Then riddle me this, why am I completely emotionally and sexually satisfied by my partner? 

I must not be a woman :O


----------



## Modifier (Aug 17, 2011)

who knows maybe you think you are ? but you arent


----------



## Eerie (Feb 9, 2011)

Modifier said:


> who knows maybe you think you are ? but you arent


:tongue: You're right, I have a huge peen.


----------



## Modifier (Aug 17, 2011)

well its a universal fact ask any guy outside this website in real life okay do a little test tomorrow ask 10 guys the same question they will tell you . I will be glad to hear your answer


----------



## dalsgaard (Aug 14, 2010)

I have complaints. A lot of women just lie there like a stiff board, and expect you to go about the whole business. The passivity is killing me, I've seen it again and again. Also, they often don't know how to give a proper blowjob because they don't wary their technique enough. They are almost always either too rough or too easy on their touch, and I would just wish more women would actually say what THEY want and take a little initiative once in a while. They like seducing us, but I'm so sick and tired of their lack of self-worth once we enter the bedroom. Some women are extremely lacking in confidence about their own bodies, because they think they have weird nipples or something, and then they become self-conscious and worried about how they look (Which just makes for boring sex, really). Another common thing is women who overplay it and say all the ridiculous stuff that you hear in porn movies, like: "Ohhh, it's soooo biiig!" (Right, I know how big it is, and I know you've probably seen bigger). Another thing is ridiculous myths women believe, like the whole "If I have sex with him on the first date, then he's not going to be interested in me for the long run", which is just a load of BS - though I suppose that doesn't have much to do with the sex itself.

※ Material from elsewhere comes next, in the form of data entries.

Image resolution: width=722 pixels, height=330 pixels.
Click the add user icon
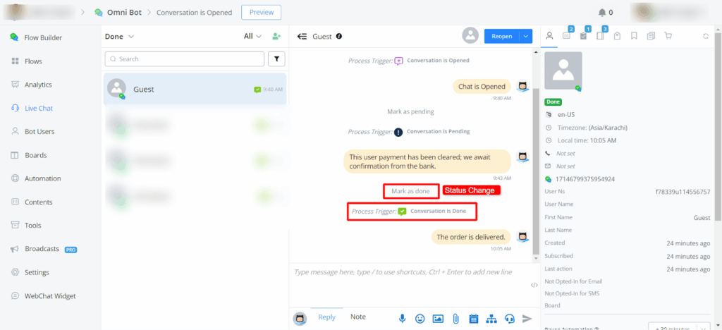[x=276, y=36]
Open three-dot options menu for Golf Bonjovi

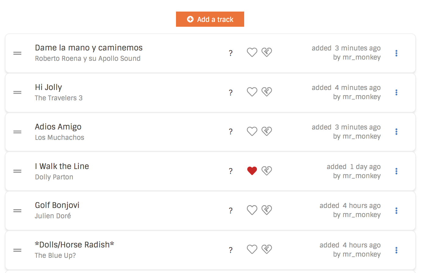(396, 210)
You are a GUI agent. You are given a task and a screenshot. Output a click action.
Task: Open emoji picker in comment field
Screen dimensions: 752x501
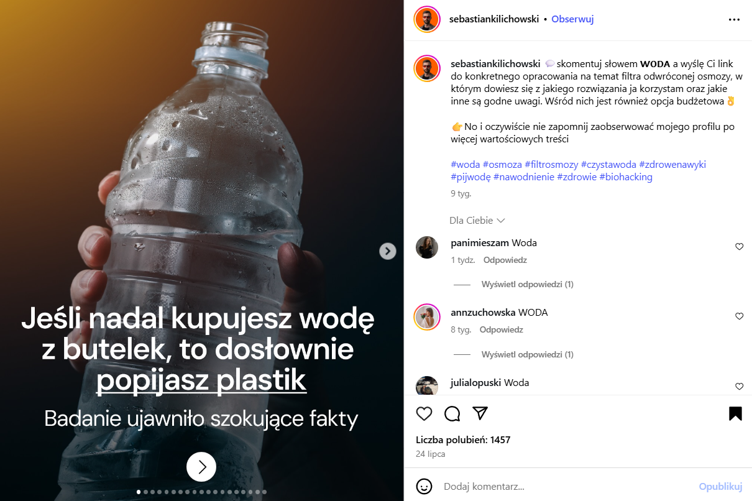point(424,486)
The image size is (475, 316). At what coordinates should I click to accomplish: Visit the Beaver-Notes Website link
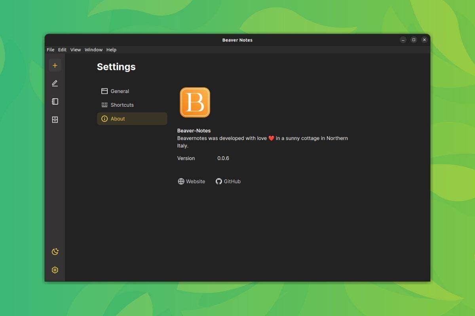pyautogui.click(x=195, y=181)
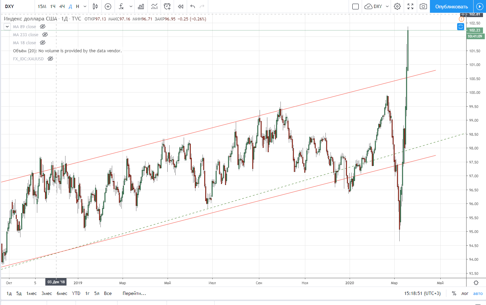Open the indicators fx menu
Image resolution: width=486 pixels, height=305 pixels.
121,6
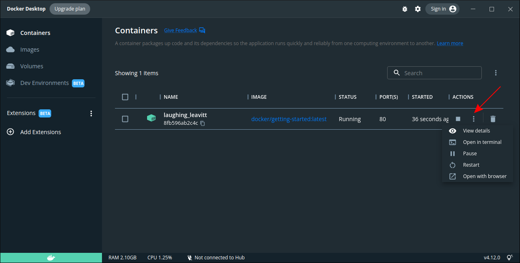Copy the container ID 8fb596ab2c4c
The image size is (520, 263).
(202, 123)
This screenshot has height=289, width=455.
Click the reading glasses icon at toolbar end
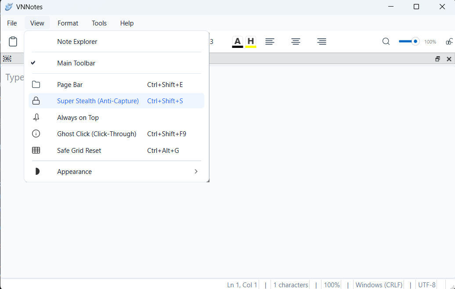449,41
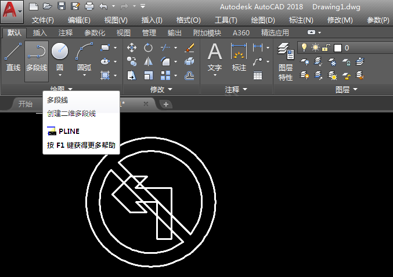Select the Line (直线) tool
This screenshot has width=393, height=277.
click(13, 57)
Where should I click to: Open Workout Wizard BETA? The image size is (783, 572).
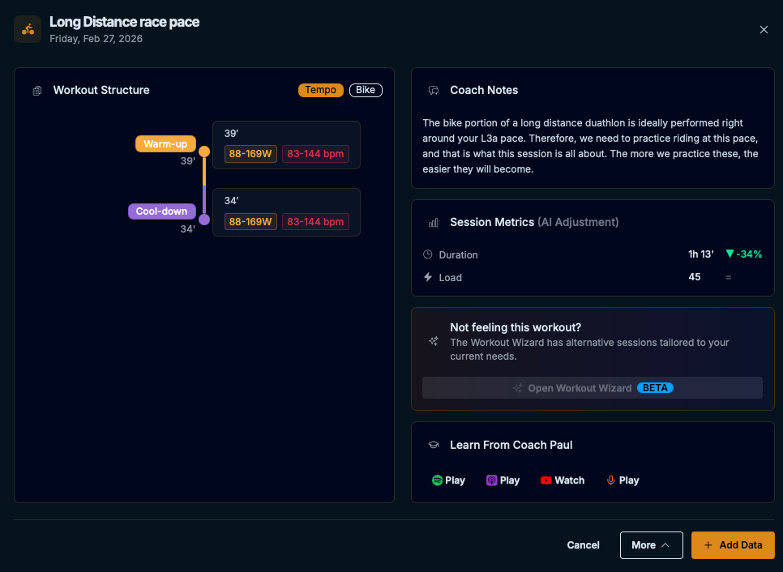tap(593, 388)
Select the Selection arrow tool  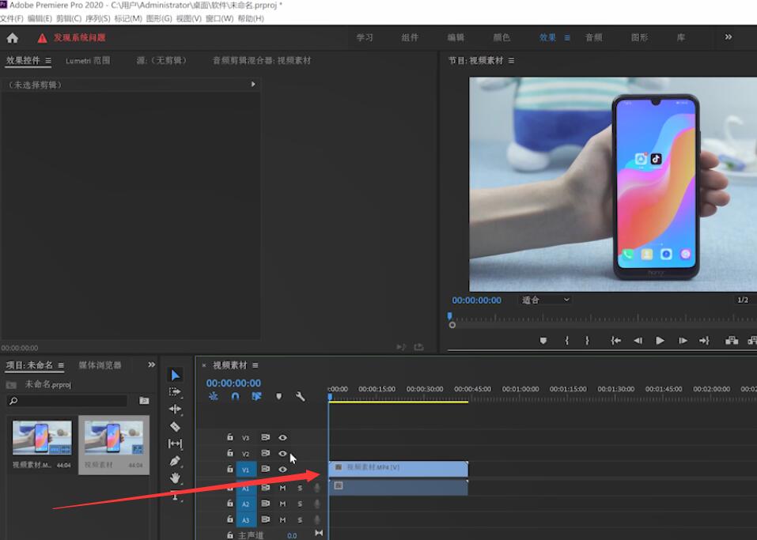click(x=176, y=375)
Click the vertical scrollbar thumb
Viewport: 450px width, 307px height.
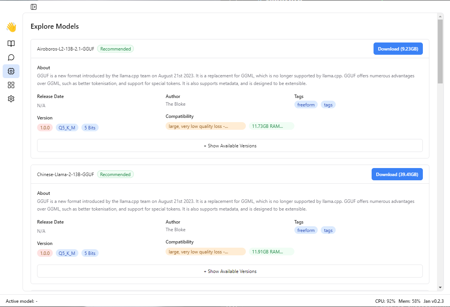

So yes, I have complaints. I just don't talk about it a lot, because there is no need - it's not going to change, and I have a girlfriend who knows what I want, and I know what she wants. I once went to bed with a girl that refused to do anything at all. She didn't even utter a word, and when I tried talking to her she would just keep her mouth shut and not say anything. After trying to encourage her to be a little more active and participative (If I wanted to fuck a mannequin doll, I'd buy one), I simply gave up. Would it even be legal if I had done anything? I left her there, horny and frustrated (Damn she was angry the next day), but if she doesn't know how to turn me on, then nothing is ever going to happen anyway. These days I don't get a lot of sex, but I get the good kind when I finally do.

All in all: Men don't complain because they are not supposed to have any standards.


----------



## Eerie (Feb 9, 2011)

Modifier said:


> well its a universal fact ask any guy outside this website in real life okay do a little test tomorrow ask 10 guys the same question they will tell you . I will be glad to hear your answer


"universal fact" ????


----------



## Kelly617 (May 25, 2011)

@_Modifier_ , you're being really gross. Just because you've never been able to satisfy a woman sexually doesn't mean it isn't possible. Stop speaking in insulting generalities on a subject you clearly know very little about.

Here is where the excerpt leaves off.